AZUCENA: (Temerosa). Nada…

VOZ: ¿Cómo que nada? ¿A qué te traje?

AZUCENA: Ya… ya no quiero volver a verte… Déjame sola.

VOZ: Te vas a morir de hambre. Nadie te va a cuidar.

AZUCENA: Es mi bronca. Déjame.

VOZ: Estás bien jodida. Allá tú.
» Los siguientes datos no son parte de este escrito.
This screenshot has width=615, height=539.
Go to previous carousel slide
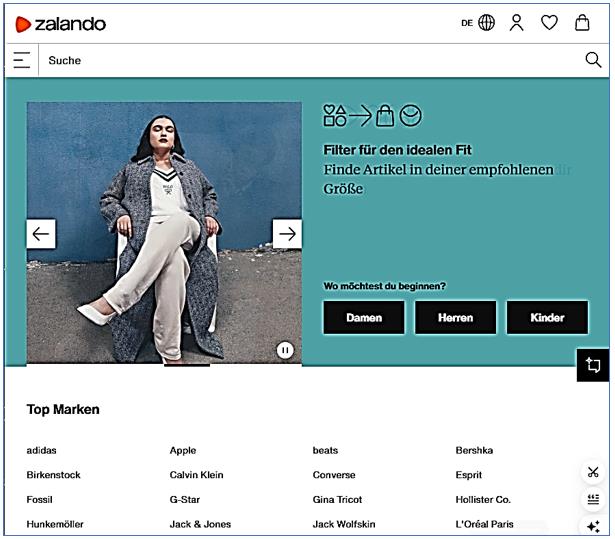point(41,234)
Total. (El coche acelera). ¡Ni me busques! (Se va,

AZUCENA comienza a llorar, cae hincada, después de un momento se levanta y va

corriendo al callejón).

AZUCENA: Cástulo, don Cástulo… Ya empecé… (Lo busca, se calma y se sienta, no hay

rastro de las cosas de él). Tú tampoco me esperaste, Cástulo.

Poco a poco un rayo de luz cae junto a ella, exactamente sobre el regalo que CÁSTULO le

ofreció. AZUCENA lo toma despacio, sin ganas y lo abre. Se sorprende, el interior de la

caja está lleno de billetes.

AZUCENA: ¡Dios!... Qué de dinero… (Se escucha la música sacra que CÁSTULO había

puesto antes en su grabadora. AZUCENA mira hacia el cielo). Gracias… Cástulo.